= DIRECTIONS =
From the entries that follow, extract each line holding the string "will".

+ + + + + + +

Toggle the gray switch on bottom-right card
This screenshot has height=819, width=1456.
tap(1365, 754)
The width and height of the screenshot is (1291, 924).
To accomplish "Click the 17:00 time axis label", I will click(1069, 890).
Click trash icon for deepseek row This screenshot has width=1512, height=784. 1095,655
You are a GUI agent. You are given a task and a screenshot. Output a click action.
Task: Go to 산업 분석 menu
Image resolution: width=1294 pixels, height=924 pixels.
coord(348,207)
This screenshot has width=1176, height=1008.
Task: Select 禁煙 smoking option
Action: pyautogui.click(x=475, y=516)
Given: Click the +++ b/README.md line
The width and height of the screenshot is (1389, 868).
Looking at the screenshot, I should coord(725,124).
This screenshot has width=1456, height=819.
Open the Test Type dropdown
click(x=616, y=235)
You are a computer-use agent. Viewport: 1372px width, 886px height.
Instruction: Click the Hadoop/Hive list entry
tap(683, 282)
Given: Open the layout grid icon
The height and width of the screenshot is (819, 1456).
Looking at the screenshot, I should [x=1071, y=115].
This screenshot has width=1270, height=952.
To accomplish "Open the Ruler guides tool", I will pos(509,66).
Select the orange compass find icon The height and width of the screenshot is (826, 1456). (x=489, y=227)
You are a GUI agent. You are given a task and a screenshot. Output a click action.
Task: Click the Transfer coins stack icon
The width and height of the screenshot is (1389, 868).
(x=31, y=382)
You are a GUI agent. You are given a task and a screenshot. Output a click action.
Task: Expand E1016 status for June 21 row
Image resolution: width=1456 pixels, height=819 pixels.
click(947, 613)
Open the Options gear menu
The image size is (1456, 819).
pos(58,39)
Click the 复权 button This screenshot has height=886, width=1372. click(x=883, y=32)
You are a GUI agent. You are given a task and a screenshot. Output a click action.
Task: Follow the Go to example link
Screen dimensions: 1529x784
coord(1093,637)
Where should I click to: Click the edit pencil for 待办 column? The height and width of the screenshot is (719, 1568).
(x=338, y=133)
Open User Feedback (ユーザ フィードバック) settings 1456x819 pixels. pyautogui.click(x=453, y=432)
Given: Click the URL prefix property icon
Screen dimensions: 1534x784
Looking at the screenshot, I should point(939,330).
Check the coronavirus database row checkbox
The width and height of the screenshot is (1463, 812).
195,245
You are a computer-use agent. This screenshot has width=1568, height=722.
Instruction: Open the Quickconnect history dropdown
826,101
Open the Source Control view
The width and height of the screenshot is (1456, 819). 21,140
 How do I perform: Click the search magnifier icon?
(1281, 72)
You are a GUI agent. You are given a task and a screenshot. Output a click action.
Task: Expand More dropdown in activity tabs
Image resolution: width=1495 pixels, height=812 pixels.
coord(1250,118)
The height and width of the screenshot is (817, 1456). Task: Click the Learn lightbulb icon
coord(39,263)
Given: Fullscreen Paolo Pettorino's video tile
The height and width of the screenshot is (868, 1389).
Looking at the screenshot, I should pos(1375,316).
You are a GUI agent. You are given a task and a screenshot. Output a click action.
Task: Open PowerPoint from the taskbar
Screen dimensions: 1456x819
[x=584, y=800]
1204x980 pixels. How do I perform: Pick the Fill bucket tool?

+ + + + + + +

= RESPONSE =
To accomplish "Click the 17:00 time axis label", I will click(1069, 890).
To accomplish "Open the Ruler guides tool", I will pos(509,66).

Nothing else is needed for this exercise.